> _Exercise details_: Set down every line of the listing below word for word, leaving out the pictures.
** Start Data for processing **
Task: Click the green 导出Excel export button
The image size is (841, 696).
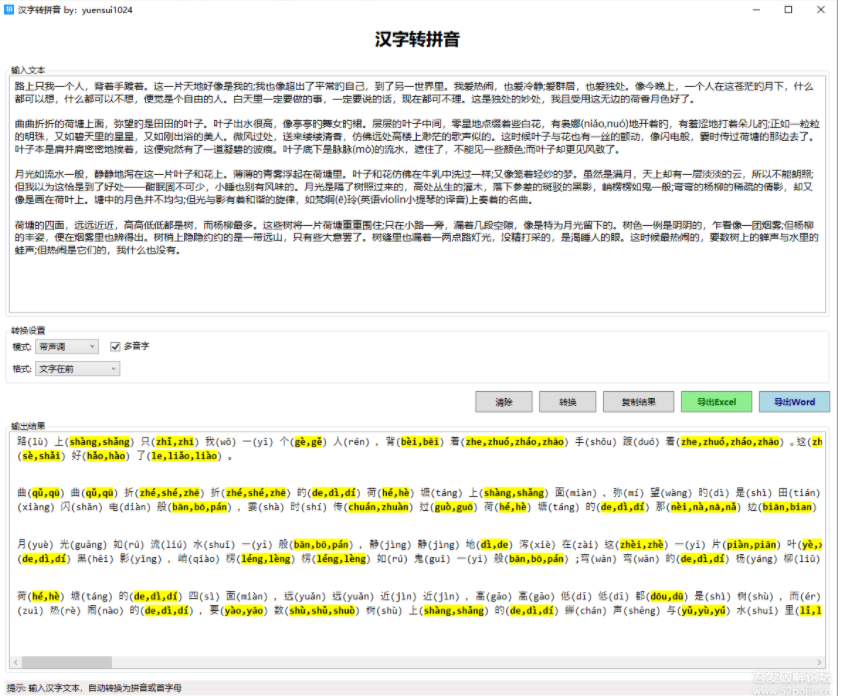Action: tap(718, 401)
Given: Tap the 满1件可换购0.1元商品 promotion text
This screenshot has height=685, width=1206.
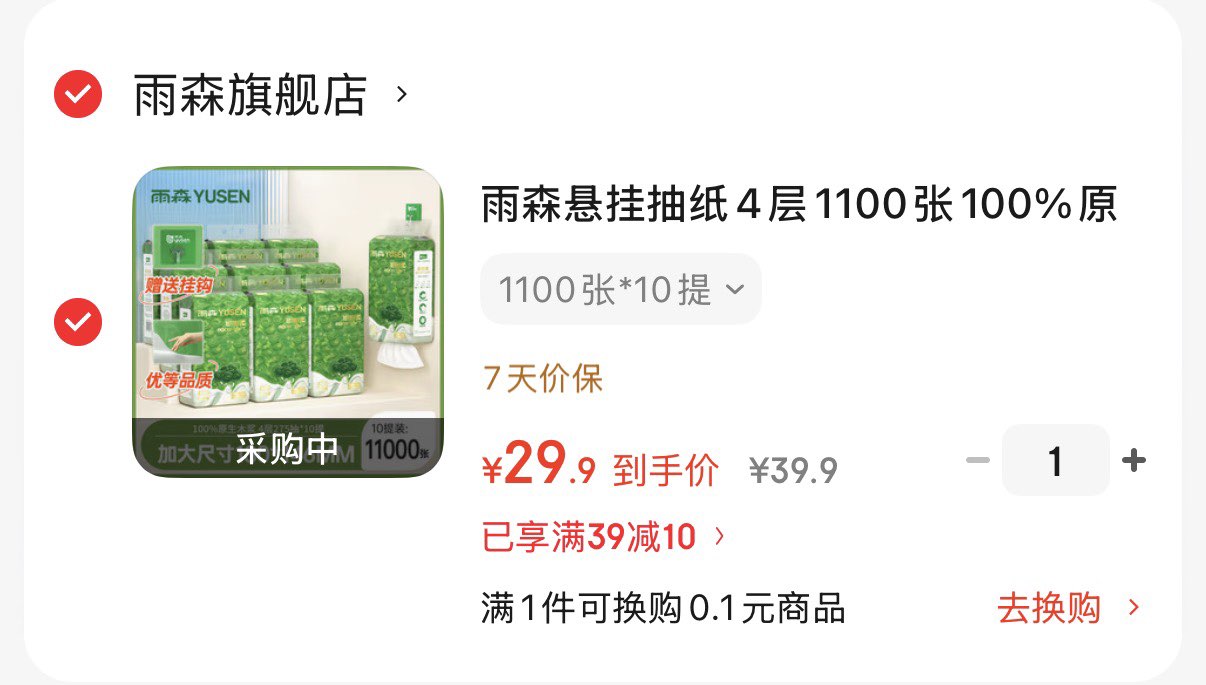Looking at the screenshot, I should 663,607.
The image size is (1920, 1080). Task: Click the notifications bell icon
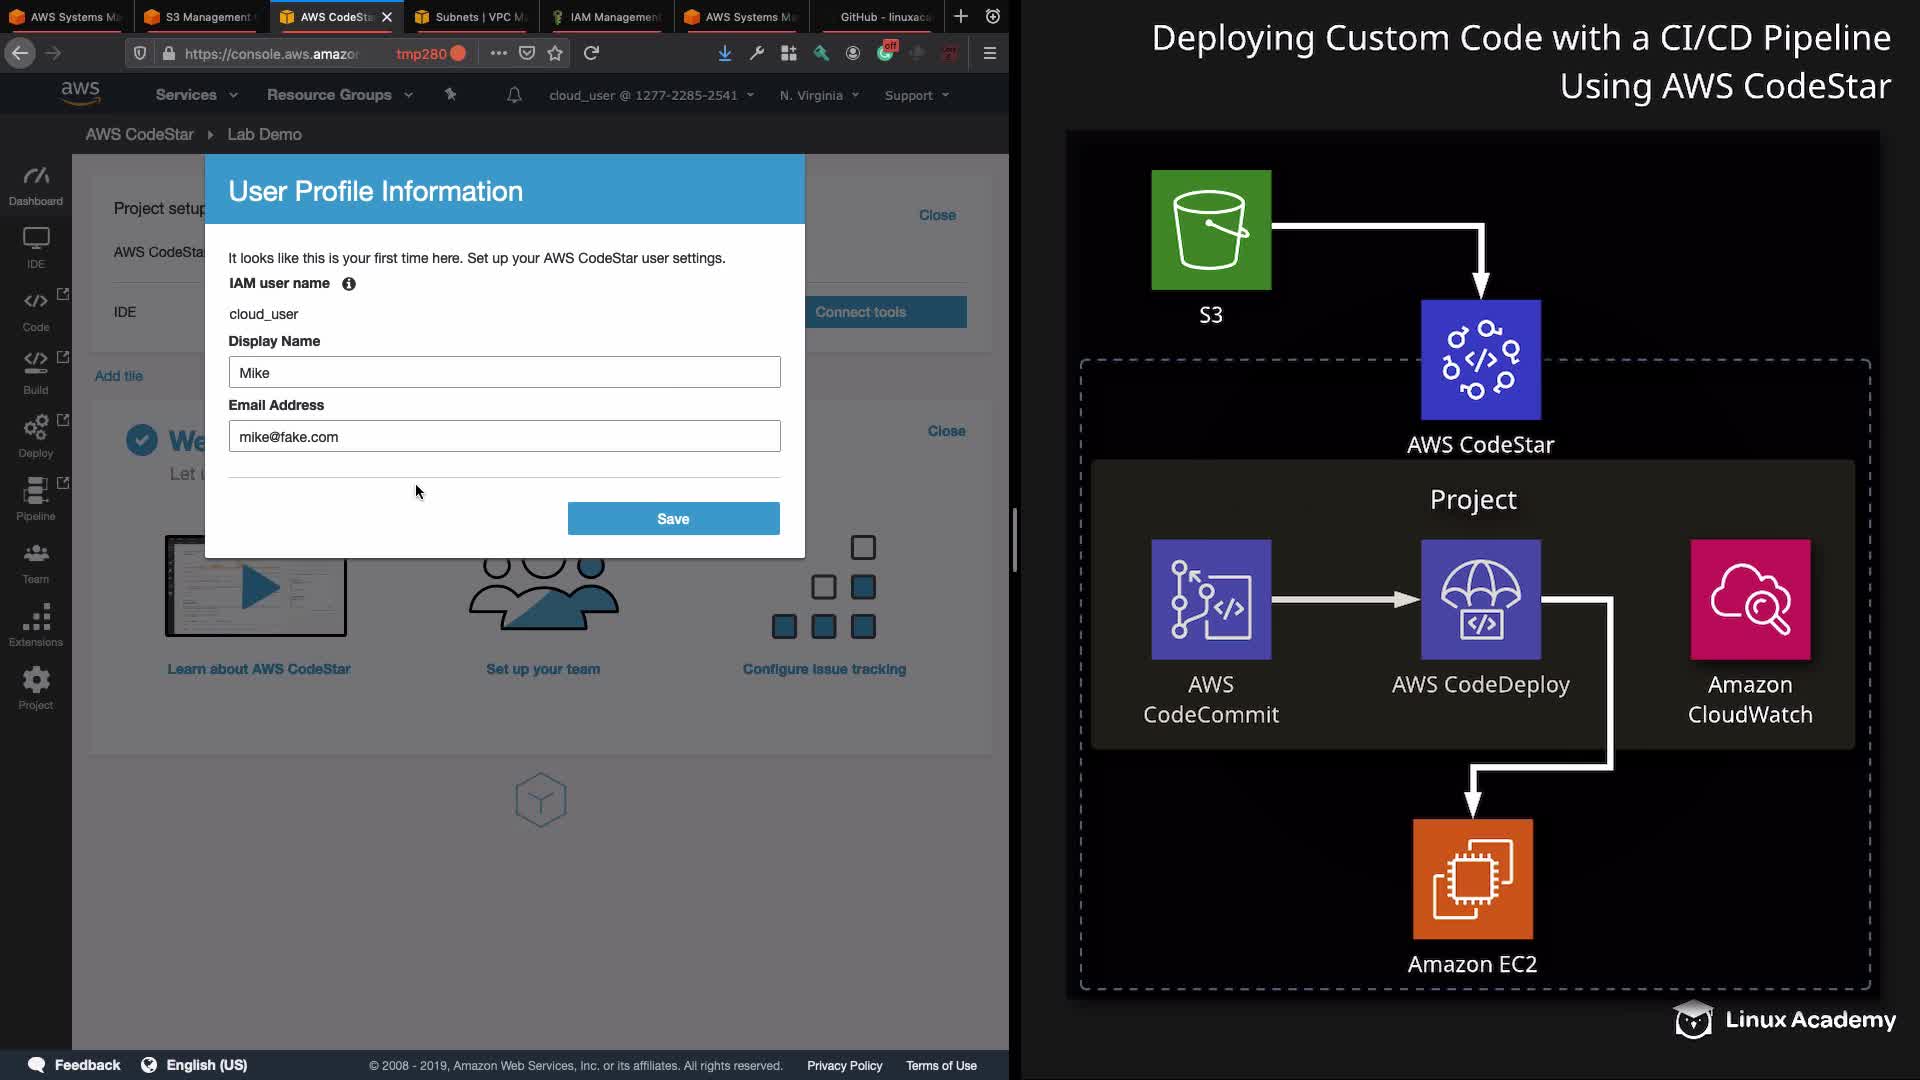(514, 95)
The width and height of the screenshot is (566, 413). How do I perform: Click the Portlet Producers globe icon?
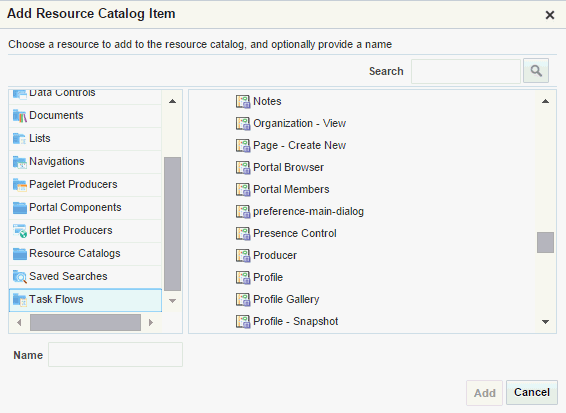19,231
** End Data for processing **
> _Result_:
Task: Click the green 导出Excel export button
The image size is (841, 696).
Action: tap(718, 401)
Given: Tap the 满1件可换购0.1元商品 promotion text
This screenshot has height=685, width=1206.
Looking at the screenshot, I should 663,607.
The image size is (1920, 1080). Task: Click the notifications bell icon
(514, 95)
The width and height of the screenshot is (566, 413). How do I perform: Click the Portlet Producers globe icon?
19,231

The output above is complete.